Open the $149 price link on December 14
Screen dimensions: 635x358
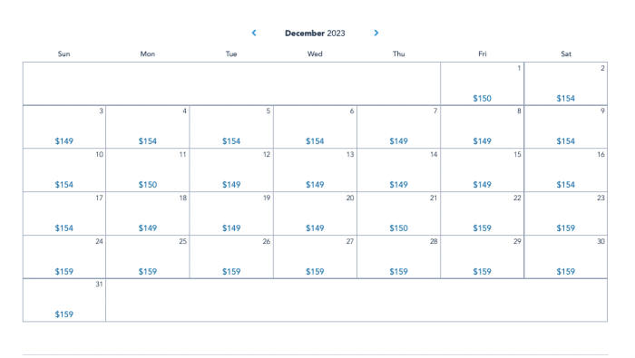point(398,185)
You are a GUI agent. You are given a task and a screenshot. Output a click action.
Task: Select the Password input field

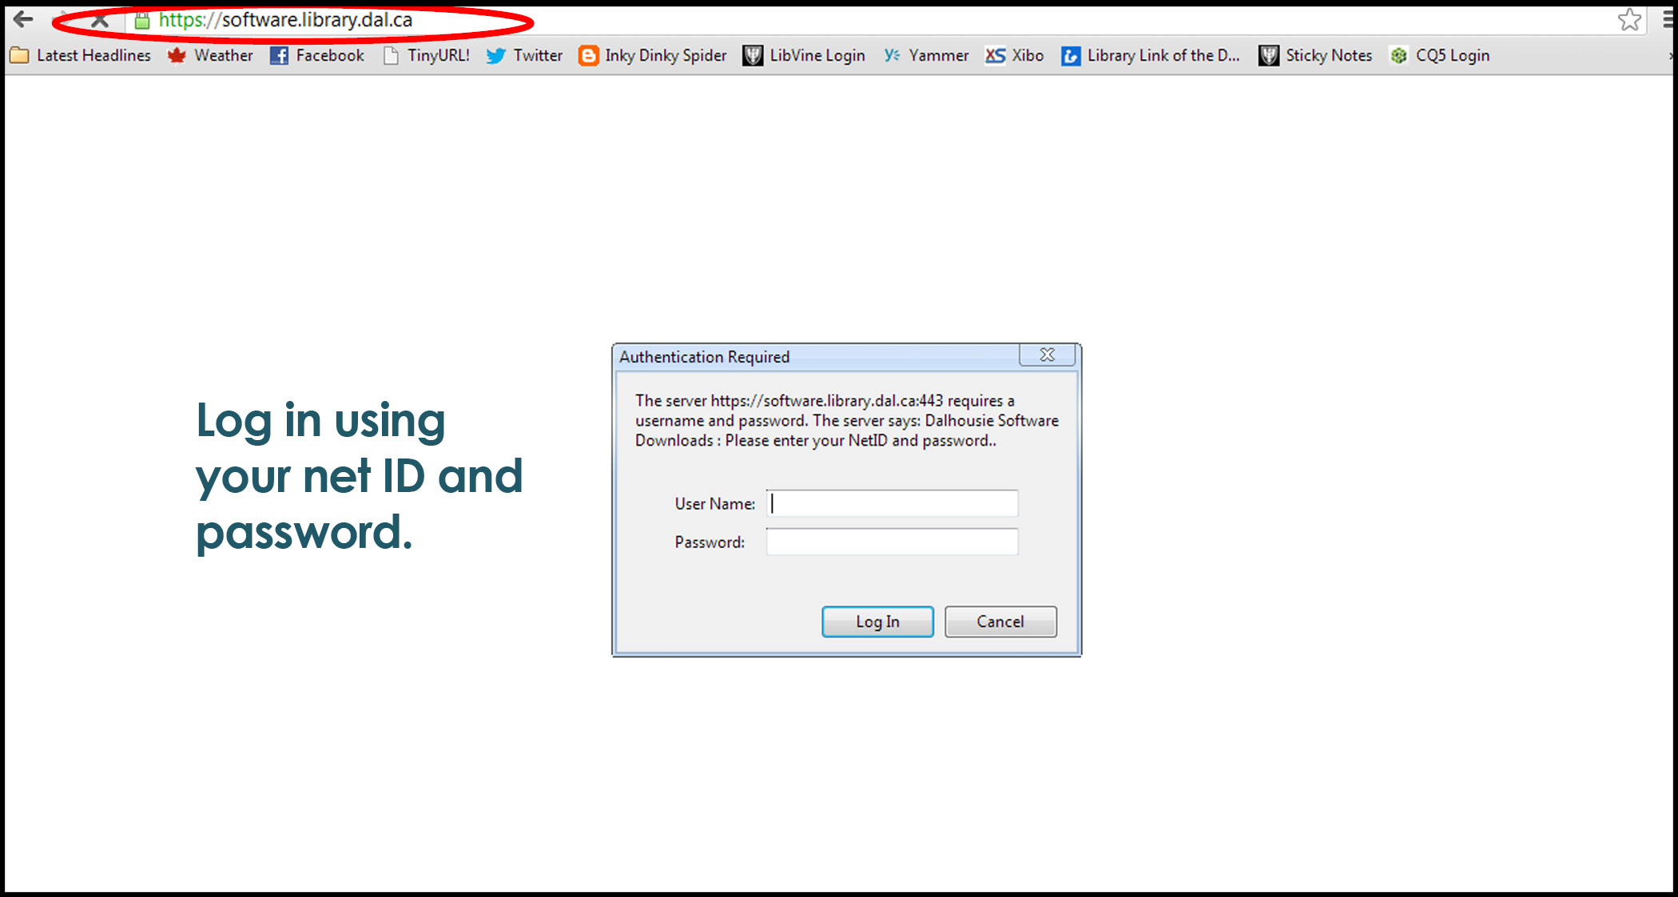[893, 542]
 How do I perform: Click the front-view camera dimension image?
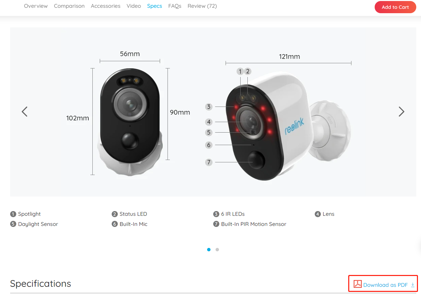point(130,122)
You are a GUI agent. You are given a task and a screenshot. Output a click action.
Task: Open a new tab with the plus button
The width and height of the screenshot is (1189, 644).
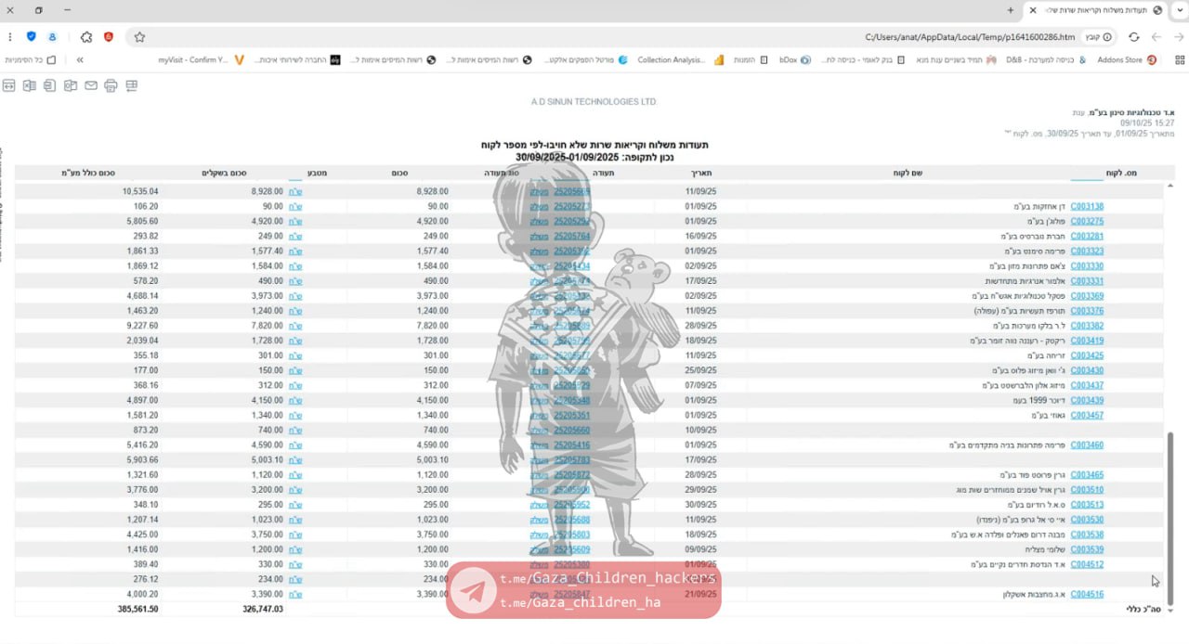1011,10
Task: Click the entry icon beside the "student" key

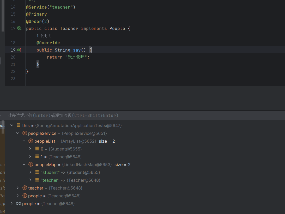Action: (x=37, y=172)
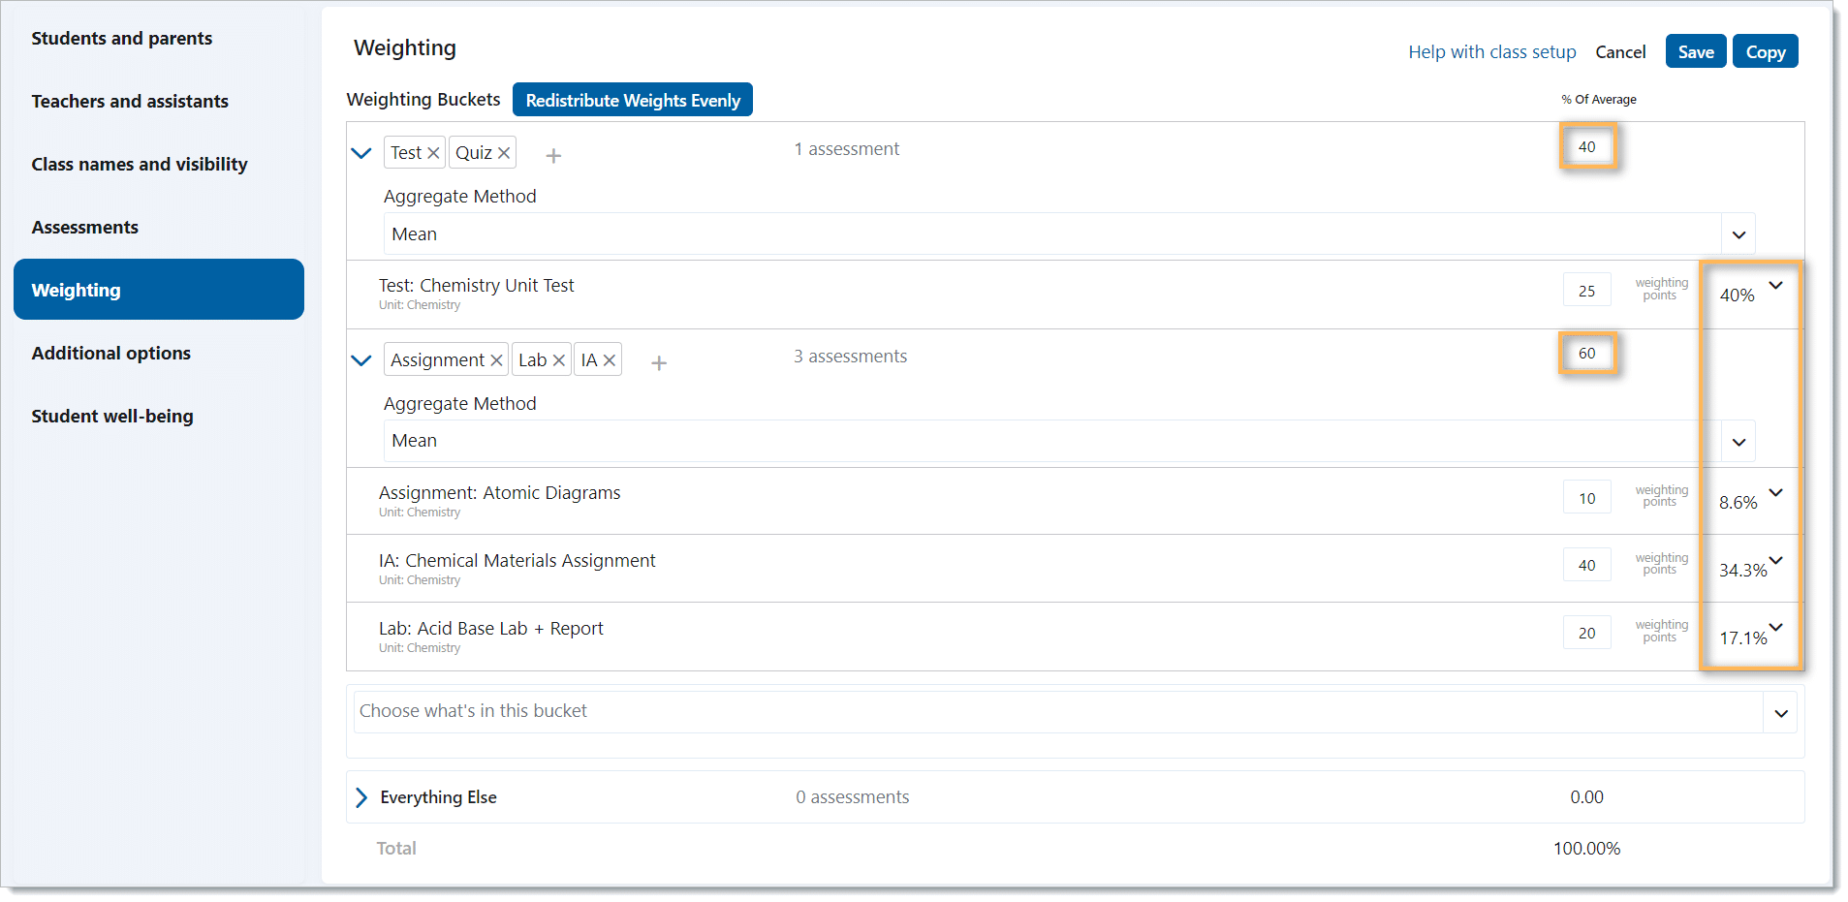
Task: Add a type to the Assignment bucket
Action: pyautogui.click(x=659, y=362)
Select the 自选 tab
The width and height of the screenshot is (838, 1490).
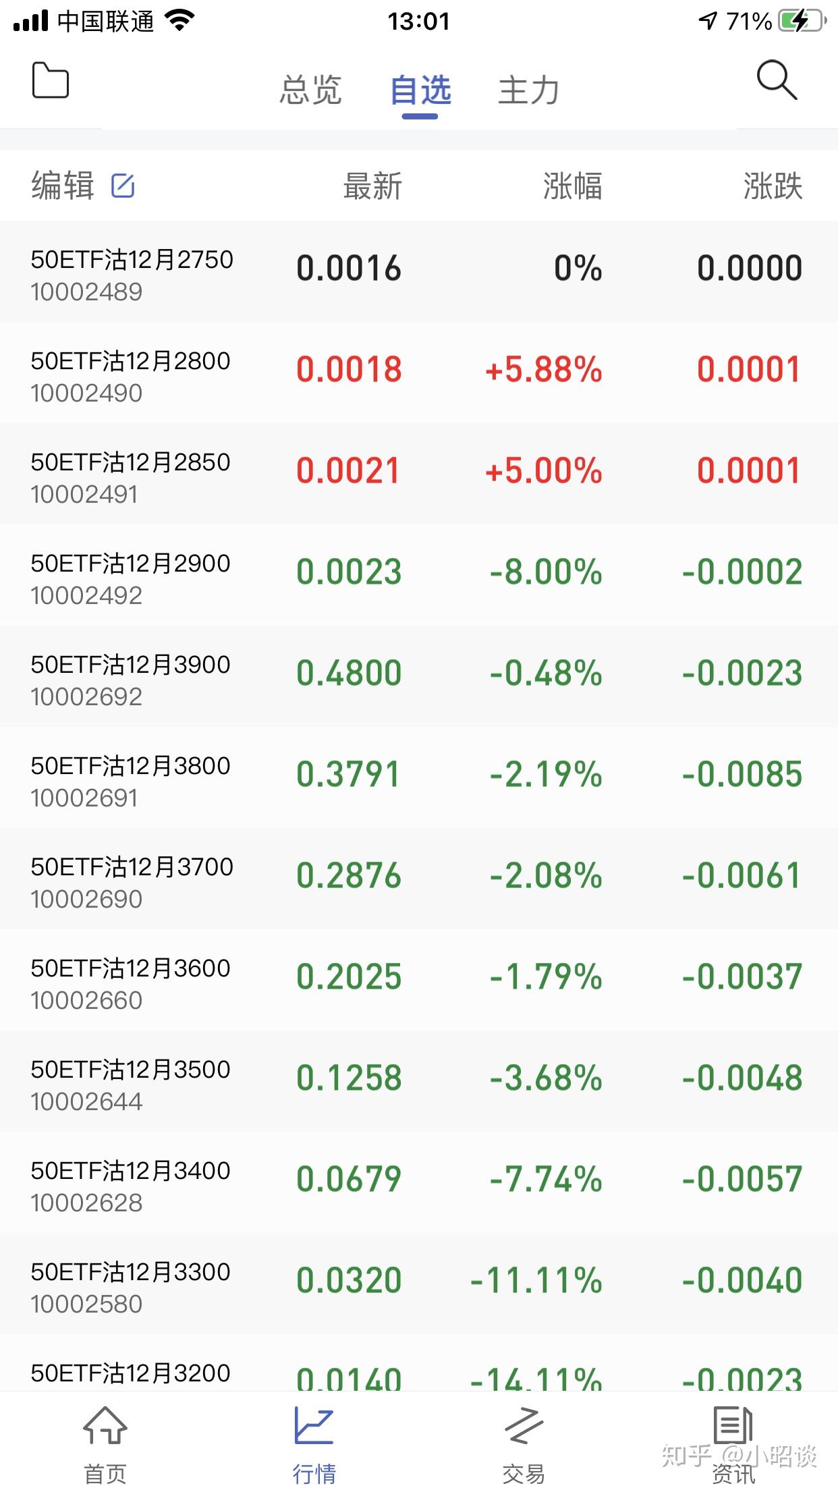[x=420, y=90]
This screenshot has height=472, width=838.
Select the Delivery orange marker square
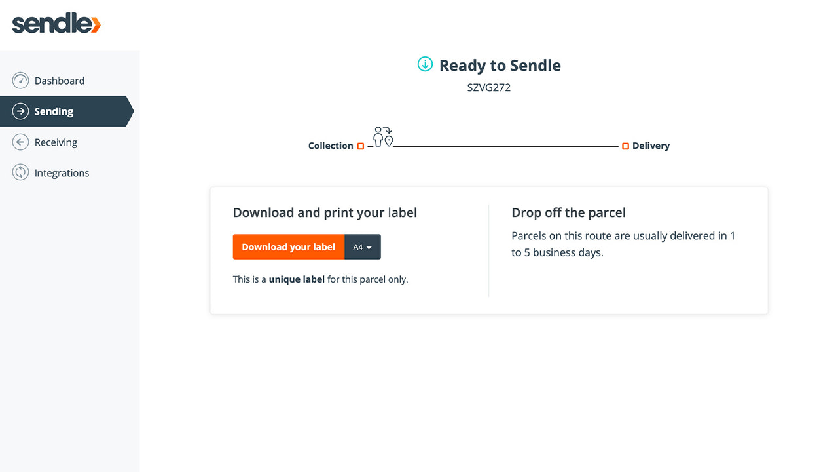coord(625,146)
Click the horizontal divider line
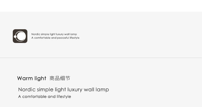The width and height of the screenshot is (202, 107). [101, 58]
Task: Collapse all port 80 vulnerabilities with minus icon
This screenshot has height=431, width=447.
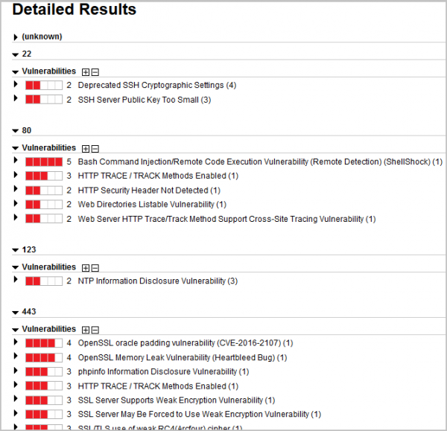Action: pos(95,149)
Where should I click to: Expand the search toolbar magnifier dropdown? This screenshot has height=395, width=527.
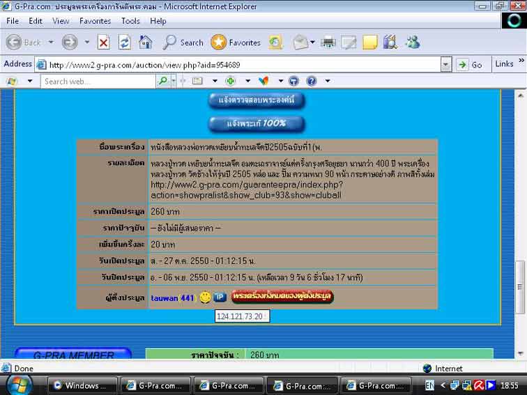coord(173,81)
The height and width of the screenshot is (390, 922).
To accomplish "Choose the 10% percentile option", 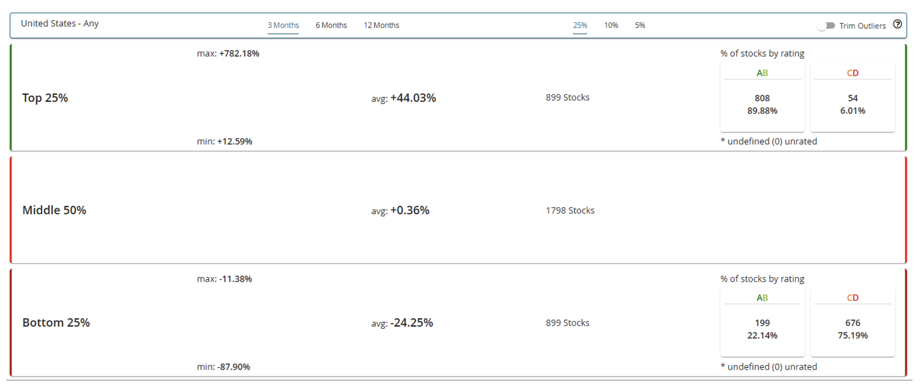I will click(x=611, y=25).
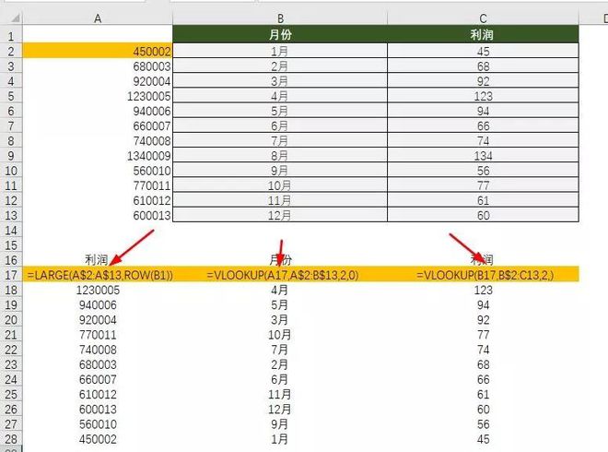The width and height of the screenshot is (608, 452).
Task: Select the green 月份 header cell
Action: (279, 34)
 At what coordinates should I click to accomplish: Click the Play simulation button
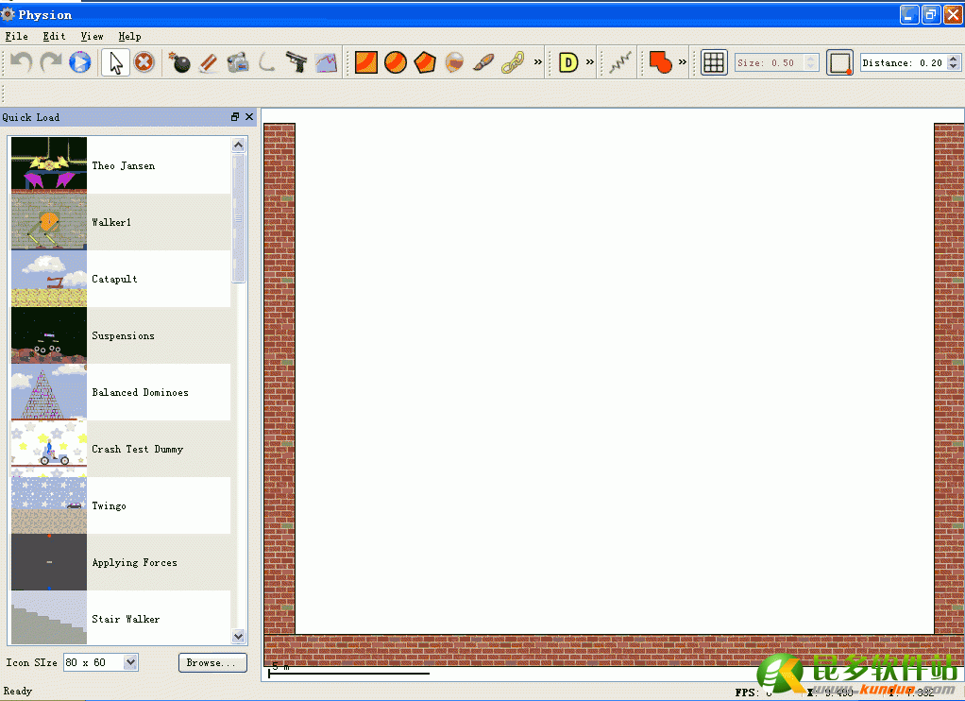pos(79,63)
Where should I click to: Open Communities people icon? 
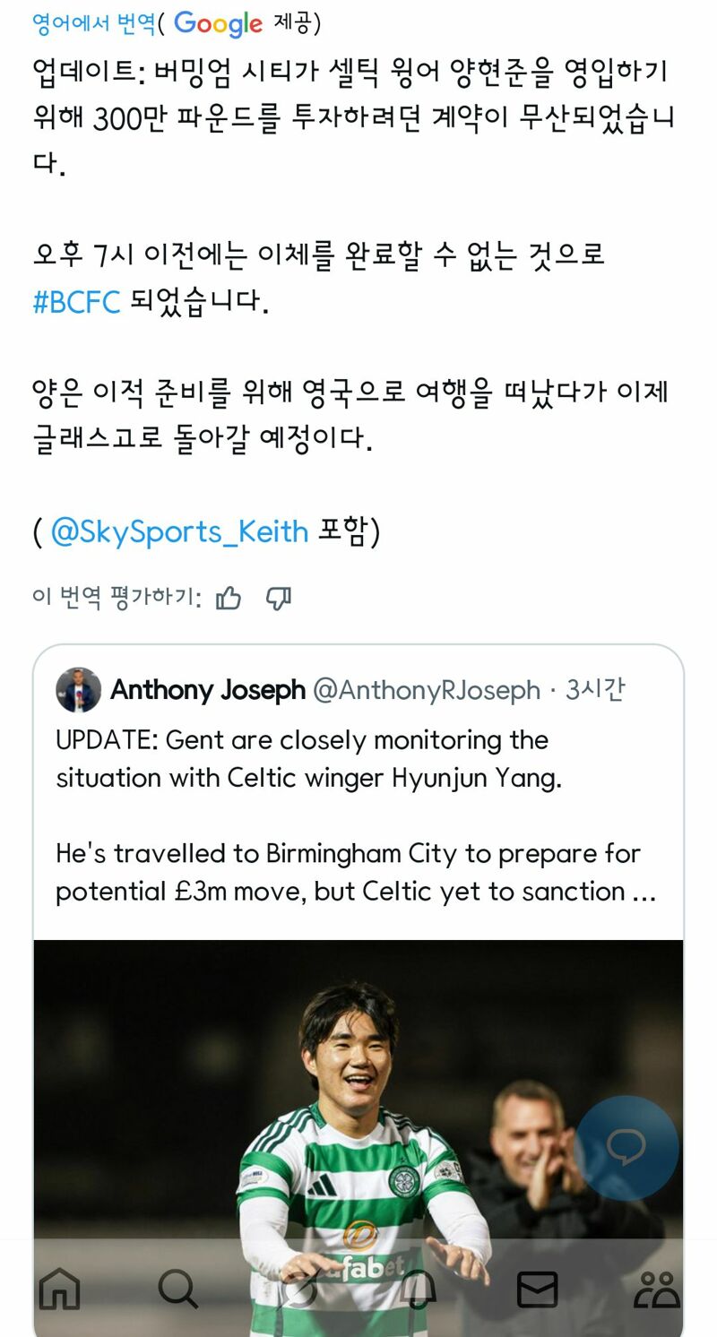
------------------------
BRIEF
Include the first line of the records, the line containing "Task: Open a new tab with the plus button", and every line between them, repeated exactly. Skip the pictures.

RESULT BELOW
Open the $149 price link on December 14
Screen dimensions: 635x358
point(398,185)
You are a GUI agent. You are given a task and a screenshot. Output a click action.
Task: Select the Password input field

[893, 542]
 How do I perform: Click the front-view camera dimension image?
point(130,122)
You are a GUI agent. You are given a task and a screenshot. Output a click action.
Task: Open a new tab with the plus button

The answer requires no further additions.